## Data shown
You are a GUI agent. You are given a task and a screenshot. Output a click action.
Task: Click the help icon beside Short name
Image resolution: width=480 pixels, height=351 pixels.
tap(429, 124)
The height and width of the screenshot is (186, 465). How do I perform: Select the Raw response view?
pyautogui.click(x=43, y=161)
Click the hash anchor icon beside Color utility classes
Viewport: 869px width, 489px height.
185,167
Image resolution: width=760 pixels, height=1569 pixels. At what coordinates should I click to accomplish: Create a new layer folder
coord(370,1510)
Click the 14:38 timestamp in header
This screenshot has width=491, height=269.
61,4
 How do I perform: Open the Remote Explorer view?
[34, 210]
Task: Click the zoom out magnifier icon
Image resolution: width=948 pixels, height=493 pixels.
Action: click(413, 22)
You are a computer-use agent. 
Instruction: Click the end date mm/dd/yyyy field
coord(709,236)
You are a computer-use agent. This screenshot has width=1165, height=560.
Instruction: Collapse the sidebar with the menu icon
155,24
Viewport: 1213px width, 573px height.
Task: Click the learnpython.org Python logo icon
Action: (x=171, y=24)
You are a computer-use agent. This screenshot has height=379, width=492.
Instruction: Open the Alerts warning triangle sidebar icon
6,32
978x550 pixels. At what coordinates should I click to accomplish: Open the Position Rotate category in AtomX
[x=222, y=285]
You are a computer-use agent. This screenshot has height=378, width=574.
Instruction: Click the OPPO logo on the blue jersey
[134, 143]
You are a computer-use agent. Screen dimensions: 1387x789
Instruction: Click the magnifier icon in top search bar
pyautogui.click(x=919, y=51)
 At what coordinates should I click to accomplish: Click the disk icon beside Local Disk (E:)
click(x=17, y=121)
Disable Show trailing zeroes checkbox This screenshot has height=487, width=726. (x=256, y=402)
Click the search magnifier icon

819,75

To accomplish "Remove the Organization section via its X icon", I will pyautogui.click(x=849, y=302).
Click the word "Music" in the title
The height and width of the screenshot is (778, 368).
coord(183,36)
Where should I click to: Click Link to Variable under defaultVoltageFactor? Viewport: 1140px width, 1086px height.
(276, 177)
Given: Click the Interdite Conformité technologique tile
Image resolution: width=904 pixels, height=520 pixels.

## Your instructions
Please return all lines above in which the string "computer" is found.

## Answer to this exercise
You are a computer-use agent. 
You are a computer-use agent. This screenshot has width=1165, height=560.
You are a computer-use agent. This screenshot has height=379, width=492.
You are a computer-use agent. This screenshot has height=378, width=574.
You are a computer-use agent. Screen dimensions: 1387x789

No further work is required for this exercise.